THE UNITED STATES—THE BASIN OF THE GREAT LAKES AND THE MISSISSIPPI VALLEY
The principal agricultural region of the United States extends from the Appalachian ranges to the Rocky Mountains. A certain amount of bread-stuffs, meat, and dairy products are grown in nearly every part of the country for local use, but the grain, meat, and cotton of this region are designed for export, and are therefore factors in the world's commerce. The basin of the Great Lakes connects the Mississippi Valley with the Atlantic seaboard.
The Basin of the Great Lakes.—This region includes not only the Great Lakes and the area drained by the streams flowing into them, but also a considerable region surrounding that commercially is tributary to the traffic passing over the lakes. This basin itself is a part of a trade-route destined very shortly to become one of the greatest highways of traffic in the world.
The lakes afford a navigable water-way which, measured due east and west, aggregates nearly six hundred miles. This route is interrupted at Niagara Falls and at St. Mary's Falls, between Lake Superior and Lake Huron. On the Canadian side, Welland Canal, Lake Ontario, and the St. Lawrence connect Lake Erie with tide-water. In the United States the Erie Canal connects the lake with the Hudson River and New York Bay.
From the head of Lake Superior railway routes of minimum grades—the Great Northern and the Northern Pacific[51]—cross the continent to Puget Sound, the best harbor approach to the Pacific coast of the American continent. The harbors of Puget Sound, moreover, are materially nearer the great Asian ports than any other port of the United States. The level margins of these lakes are roadbeds for many miles of railway track; in many instances the railways are built on the tops of terraces that once were shores of the lakes.
DULUTH
Duluth, at the head of Lake Superior, became commercially important when the St. Mary's Falls Canal was completed. Much of the tremendous tonnage of freight passing through the canal is assembled at this place.
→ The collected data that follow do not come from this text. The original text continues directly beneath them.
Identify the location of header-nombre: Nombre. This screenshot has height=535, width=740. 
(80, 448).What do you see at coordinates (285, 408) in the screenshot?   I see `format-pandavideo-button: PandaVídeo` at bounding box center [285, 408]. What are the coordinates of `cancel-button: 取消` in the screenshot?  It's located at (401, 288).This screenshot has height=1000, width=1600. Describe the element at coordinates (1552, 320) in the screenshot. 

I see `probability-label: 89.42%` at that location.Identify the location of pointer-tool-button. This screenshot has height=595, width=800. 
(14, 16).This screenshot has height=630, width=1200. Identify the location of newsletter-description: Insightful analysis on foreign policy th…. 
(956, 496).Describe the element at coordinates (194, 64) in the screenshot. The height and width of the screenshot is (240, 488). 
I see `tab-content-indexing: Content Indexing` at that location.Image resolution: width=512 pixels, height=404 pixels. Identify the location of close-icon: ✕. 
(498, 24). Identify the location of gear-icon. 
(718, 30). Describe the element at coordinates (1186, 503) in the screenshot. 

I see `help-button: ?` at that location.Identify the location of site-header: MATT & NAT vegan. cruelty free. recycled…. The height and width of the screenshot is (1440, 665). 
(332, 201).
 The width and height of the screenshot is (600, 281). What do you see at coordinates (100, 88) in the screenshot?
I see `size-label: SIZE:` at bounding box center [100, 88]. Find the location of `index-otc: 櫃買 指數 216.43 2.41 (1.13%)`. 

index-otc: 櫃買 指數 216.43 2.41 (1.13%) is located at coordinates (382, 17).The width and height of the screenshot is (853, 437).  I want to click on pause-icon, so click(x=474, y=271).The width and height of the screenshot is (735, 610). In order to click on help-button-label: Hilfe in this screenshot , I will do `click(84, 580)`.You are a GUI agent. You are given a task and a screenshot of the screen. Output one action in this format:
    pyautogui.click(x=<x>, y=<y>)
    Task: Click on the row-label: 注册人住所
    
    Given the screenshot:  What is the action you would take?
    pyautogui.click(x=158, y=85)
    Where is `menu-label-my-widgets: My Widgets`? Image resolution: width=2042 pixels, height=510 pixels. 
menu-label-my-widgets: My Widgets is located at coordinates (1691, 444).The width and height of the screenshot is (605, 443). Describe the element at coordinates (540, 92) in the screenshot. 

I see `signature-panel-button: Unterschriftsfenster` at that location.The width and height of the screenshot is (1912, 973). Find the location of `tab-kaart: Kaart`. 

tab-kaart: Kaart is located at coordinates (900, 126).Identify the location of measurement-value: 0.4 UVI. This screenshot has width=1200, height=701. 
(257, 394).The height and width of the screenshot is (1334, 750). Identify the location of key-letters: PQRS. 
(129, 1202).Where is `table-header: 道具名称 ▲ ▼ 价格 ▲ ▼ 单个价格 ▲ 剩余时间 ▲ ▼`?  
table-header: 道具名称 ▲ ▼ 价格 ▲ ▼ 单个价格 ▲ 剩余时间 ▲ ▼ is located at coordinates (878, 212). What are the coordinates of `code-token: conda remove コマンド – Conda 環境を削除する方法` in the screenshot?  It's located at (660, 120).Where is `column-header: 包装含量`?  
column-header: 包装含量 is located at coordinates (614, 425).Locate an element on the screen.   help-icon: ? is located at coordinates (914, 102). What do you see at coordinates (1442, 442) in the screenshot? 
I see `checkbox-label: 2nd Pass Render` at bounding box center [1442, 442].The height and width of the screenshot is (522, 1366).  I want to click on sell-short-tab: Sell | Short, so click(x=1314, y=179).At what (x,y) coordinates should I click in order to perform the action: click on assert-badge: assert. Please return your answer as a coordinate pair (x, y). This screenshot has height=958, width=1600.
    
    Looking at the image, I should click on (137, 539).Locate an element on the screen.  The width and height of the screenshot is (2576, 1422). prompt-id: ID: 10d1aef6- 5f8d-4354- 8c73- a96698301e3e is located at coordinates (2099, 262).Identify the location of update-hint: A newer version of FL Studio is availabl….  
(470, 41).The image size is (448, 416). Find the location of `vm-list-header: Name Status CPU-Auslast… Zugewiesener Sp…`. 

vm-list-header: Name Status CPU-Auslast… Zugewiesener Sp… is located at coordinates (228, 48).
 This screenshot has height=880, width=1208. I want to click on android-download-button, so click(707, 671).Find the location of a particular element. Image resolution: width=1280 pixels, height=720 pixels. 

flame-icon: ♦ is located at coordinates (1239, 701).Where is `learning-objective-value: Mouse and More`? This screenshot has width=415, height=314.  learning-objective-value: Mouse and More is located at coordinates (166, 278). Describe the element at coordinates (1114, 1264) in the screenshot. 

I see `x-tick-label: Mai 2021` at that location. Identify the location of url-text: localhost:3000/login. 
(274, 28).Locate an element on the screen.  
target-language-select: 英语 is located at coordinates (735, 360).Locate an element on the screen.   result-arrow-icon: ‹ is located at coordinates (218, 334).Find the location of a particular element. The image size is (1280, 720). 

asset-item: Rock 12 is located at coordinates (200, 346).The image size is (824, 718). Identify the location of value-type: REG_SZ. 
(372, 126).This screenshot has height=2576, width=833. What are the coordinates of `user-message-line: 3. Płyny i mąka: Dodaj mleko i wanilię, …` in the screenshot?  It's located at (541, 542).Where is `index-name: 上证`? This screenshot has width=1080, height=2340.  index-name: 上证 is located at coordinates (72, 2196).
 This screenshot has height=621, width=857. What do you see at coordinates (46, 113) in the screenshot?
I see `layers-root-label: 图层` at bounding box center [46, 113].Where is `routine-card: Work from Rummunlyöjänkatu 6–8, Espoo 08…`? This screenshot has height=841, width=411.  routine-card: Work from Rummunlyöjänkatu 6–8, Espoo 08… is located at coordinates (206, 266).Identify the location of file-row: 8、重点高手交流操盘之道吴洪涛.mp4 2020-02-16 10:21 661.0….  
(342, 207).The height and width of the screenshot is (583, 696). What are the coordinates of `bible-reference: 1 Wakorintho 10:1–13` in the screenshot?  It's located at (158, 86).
The freight shipped consists mainly of farm products collected from an area reaching as far west as the Rocky Mountains. There is also a considerable shipment of iron ores obtained near by. Buffalo, at the lower end of Lake Erie, owes its activity to the trade in lumber, grain, and other farm products that come from Western lake-ports. It is the eastern terminus of the lake-commerce and the western terminus of the Erie Canal.
Chicago, at the head of Lake Michigan, has a very heavy lake-trade. The mouth of Chicago River, the natural harbor of the city, has been improved by a system of basins and breakwaters. The river itself has been converted into a ship and drainage canal that is connected with the Illinois and Mississippi Rivers. It is now an outlet instead of a feeder to the lake, and the city built about old Fort Dearborn has become the greatest railway centre in the world.